The paper considers the origin of the Magnus force and torque in the course of the projectile flight; analytical dependencies for their determination are given and justified. The mutual orientation of the Magnus force and angular torque vectors with respect to those of the drag and lift forces, as well as with respect to the stalling, polar quenching and equatorial damping torques acting on the projectile in flight is discussed. The effect of the Magnus force and torque on the firing characteristics of artillery systems is assessed. A mathematical model of the projectile flight is presented, as well as constraints that are imposed on it and that do not considerably affect the accuracy of the description of the spatial motion of the projectile. The mathematical model is implemented programmatically on the basis of a standard subroutine for numerical integration of differential equations written in the Maple software and contains the motion equations for the projectile mass center, the motion equations with respect to the projectile mass center and equations that allow one to determine the coordinates of the projectile fall points in the base reference system. To assess the effect of Magnus force and torque on the projectile flight range, the difference method is employed, which consists in solving the system of differential equations of the spatial motion of the projectile such that changing the magnitude of the Magnus force and torque (at the assumption of the constancy of the aerodynamic forces and torques), one obtains the variation in the projectile flight range.

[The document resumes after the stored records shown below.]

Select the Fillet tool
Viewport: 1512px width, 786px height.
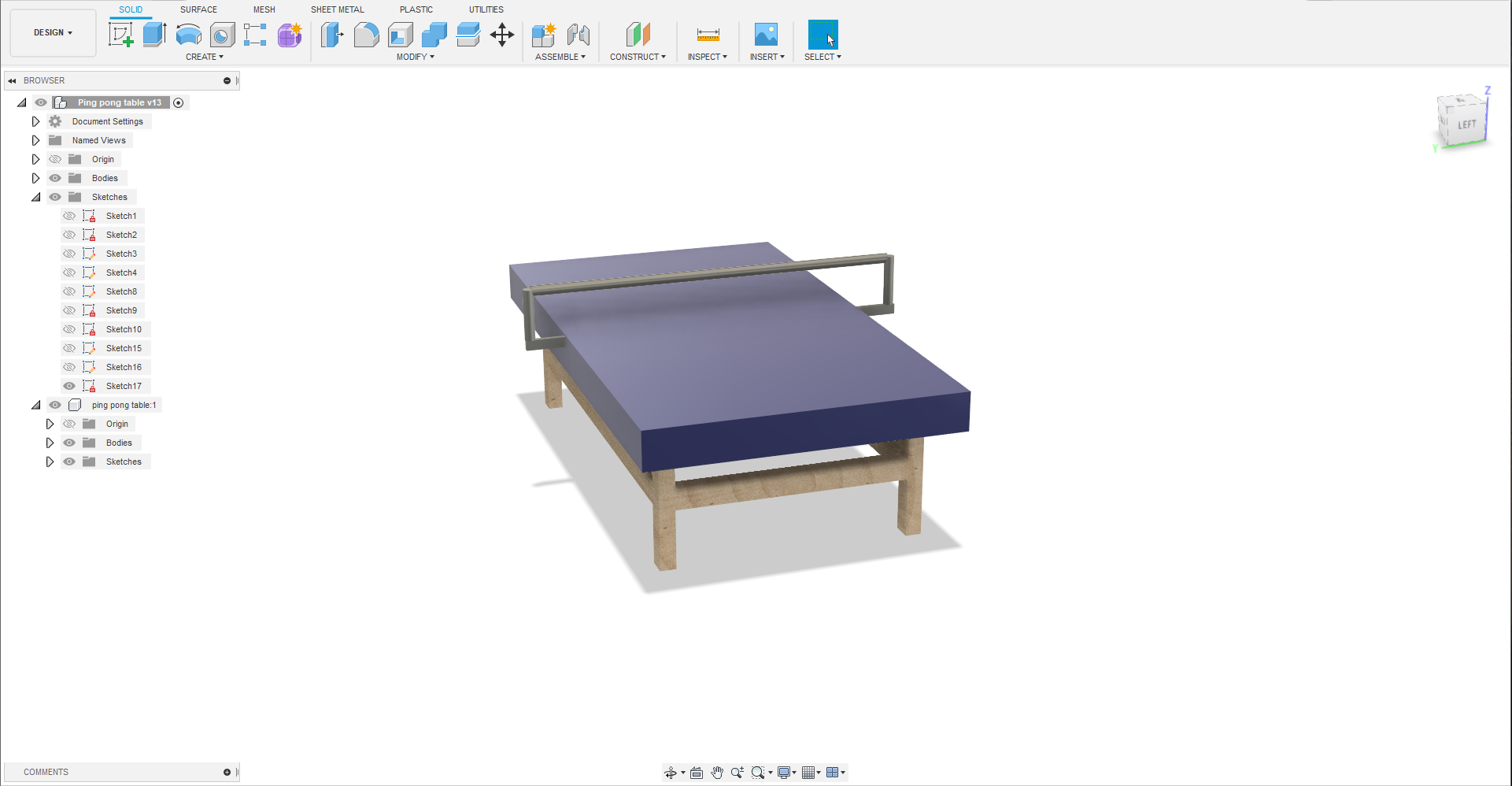tap(366, 35)
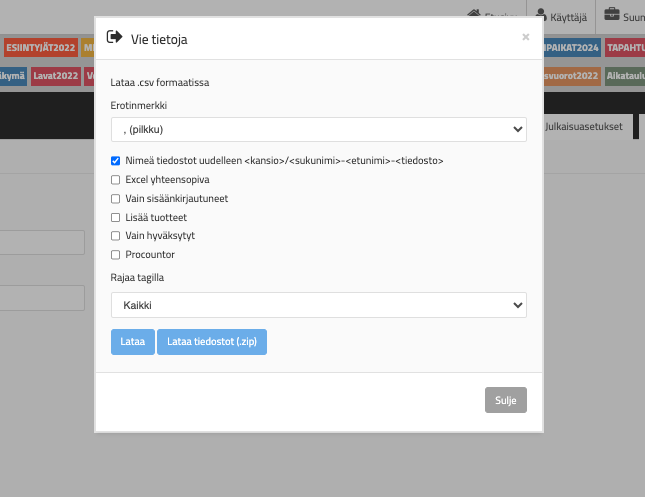Enable Vain hyväksytyt checkbox
This screenshot has width=645, height=497.
pos(116,236)
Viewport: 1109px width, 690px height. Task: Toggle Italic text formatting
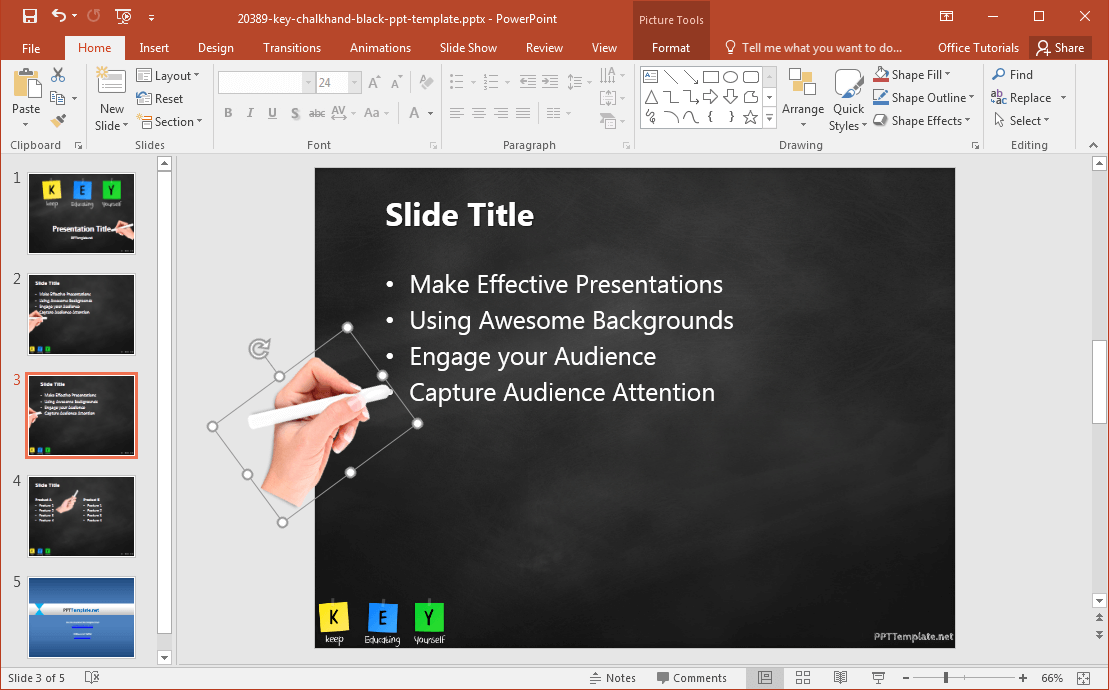(250, 113)
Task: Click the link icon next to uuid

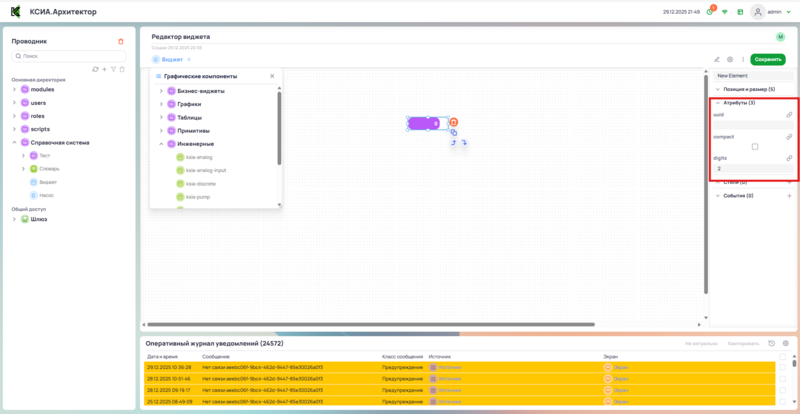Action: click(x=789, y=115)
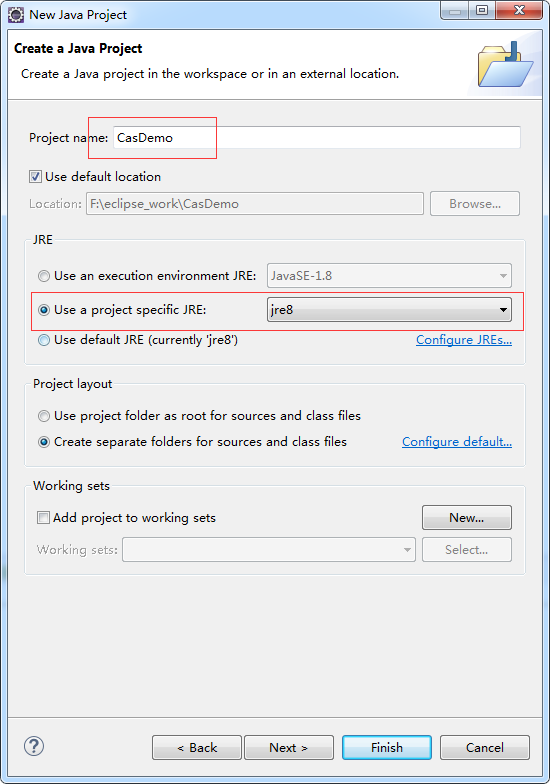Close the New Java Project dialog

(519, 10)
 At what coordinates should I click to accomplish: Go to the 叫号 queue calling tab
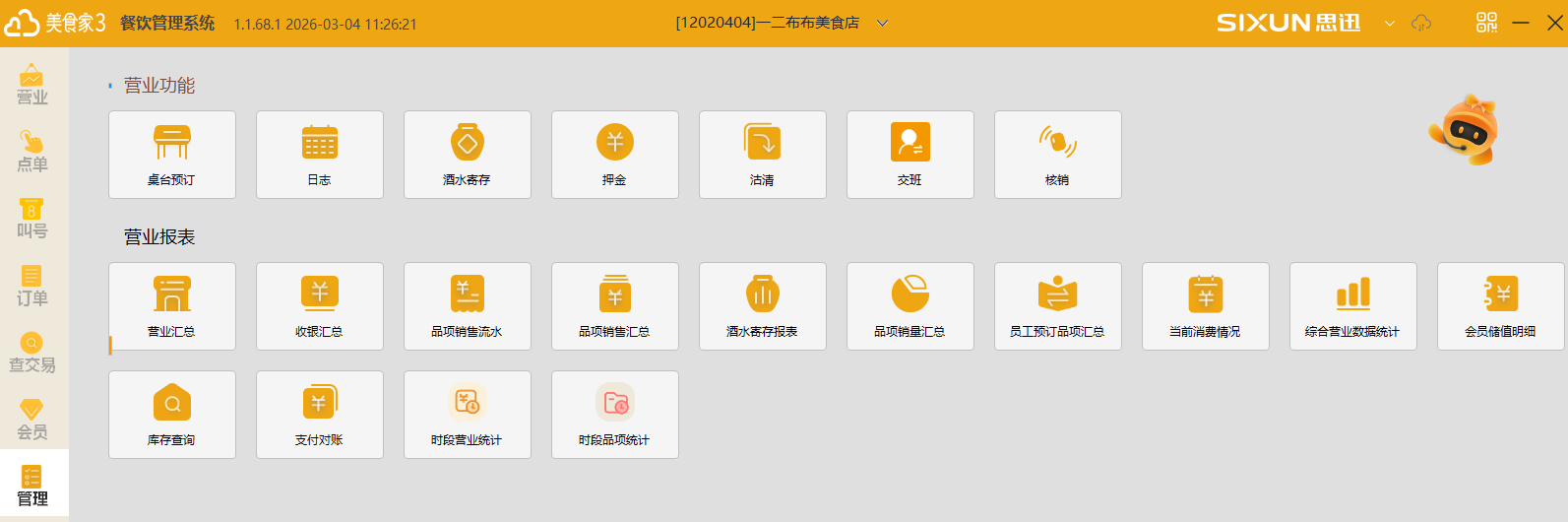pos(32,219)
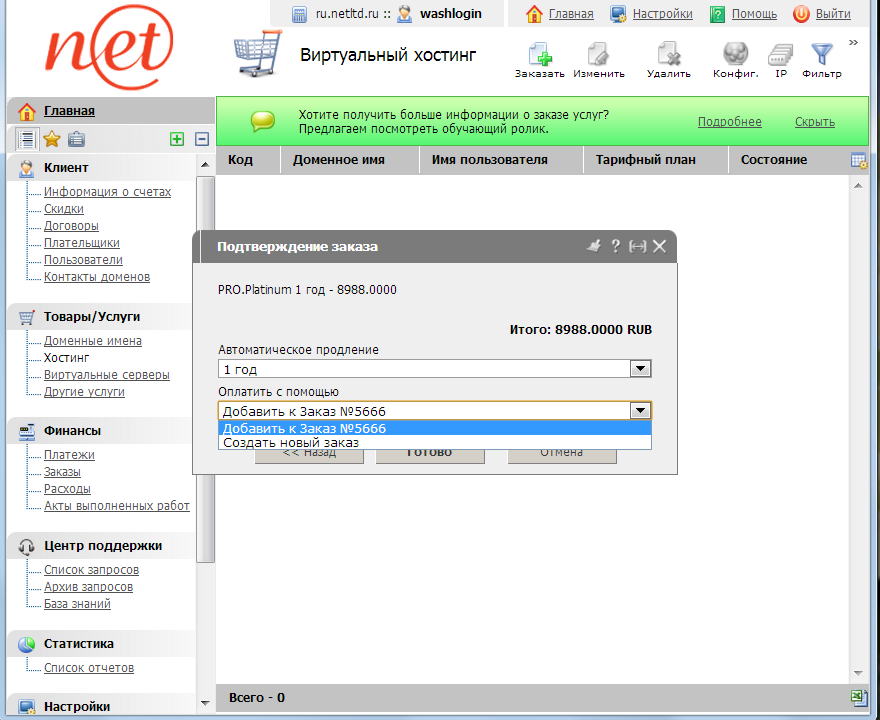Expand all menu sections with green plus

coord(177,139)
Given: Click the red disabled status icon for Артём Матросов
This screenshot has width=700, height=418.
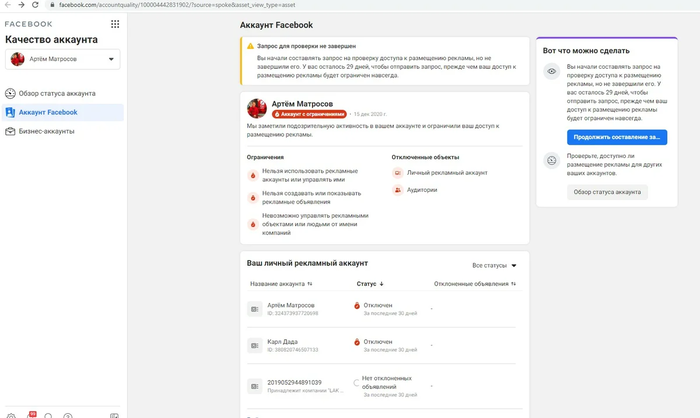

A protocol and a scheme for assessing the effect of deviation of the projectile range on the accuracy of determination of the Magnus force strength and torque, as well as the results of numerical simulation of the deviation of the flight range for the ОФ-462Ж projectile of the 122-mm howitzer Д-30 depending on the accuracy of determination of aerodynamic force coefficients and Magnus torque are presented. It is shown that the largest deviations in the projectile flight range are observed when shooting at large launching angles and full charge (projectile speed 690 m / s); the smallest corresponding values are observed for the fourth charge (projectile speed 276 m / s) at small launching angles.